**Work required:** Looking at the listing beneath, work out how many lines hold "computer" and report only that figure.

**Extracted entries:**

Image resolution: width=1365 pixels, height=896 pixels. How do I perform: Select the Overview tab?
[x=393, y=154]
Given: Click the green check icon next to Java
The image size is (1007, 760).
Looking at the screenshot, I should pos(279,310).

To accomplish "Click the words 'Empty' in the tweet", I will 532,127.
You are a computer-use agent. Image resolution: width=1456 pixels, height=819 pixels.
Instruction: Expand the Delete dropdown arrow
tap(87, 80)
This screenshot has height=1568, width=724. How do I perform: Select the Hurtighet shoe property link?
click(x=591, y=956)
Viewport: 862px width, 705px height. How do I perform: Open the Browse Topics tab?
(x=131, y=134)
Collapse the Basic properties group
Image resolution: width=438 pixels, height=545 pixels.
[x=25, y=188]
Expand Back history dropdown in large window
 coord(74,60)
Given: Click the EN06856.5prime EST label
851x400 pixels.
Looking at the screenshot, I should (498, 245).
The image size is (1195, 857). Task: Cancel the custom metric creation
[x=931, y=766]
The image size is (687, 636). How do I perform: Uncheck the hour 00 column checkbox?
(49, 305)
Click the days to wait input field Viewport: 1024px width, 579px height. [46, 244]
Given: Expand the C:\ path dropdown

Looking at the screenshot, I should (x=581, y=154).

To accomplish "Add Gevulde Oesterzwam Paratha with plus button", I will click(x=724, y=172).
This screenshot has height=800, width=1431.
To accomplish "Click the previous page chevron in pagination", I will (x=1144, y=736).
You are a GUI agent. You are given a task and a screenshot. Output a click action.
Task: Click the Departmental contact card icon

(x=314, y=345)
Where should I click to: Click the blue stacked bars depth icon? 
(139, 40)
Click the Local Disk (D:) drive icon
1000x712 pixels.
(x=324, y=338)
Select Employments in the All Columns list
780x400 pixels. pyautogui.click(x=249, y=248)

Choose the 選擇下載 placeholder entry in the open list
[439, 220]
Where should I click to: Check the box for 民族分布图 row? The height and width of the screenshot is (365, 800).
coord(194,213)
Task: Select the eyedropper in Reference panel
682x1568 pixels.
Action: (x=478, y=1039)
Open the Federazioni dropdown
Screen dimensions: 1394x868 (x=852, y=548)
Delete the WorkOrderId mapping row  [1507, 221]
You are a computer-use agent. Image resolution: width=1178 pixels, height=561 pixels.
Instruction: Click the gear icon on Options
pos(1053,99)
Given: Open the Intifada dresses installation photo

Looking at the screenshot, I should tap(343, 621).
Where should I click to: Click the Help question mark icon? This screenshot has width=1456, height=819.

**Response area:** 2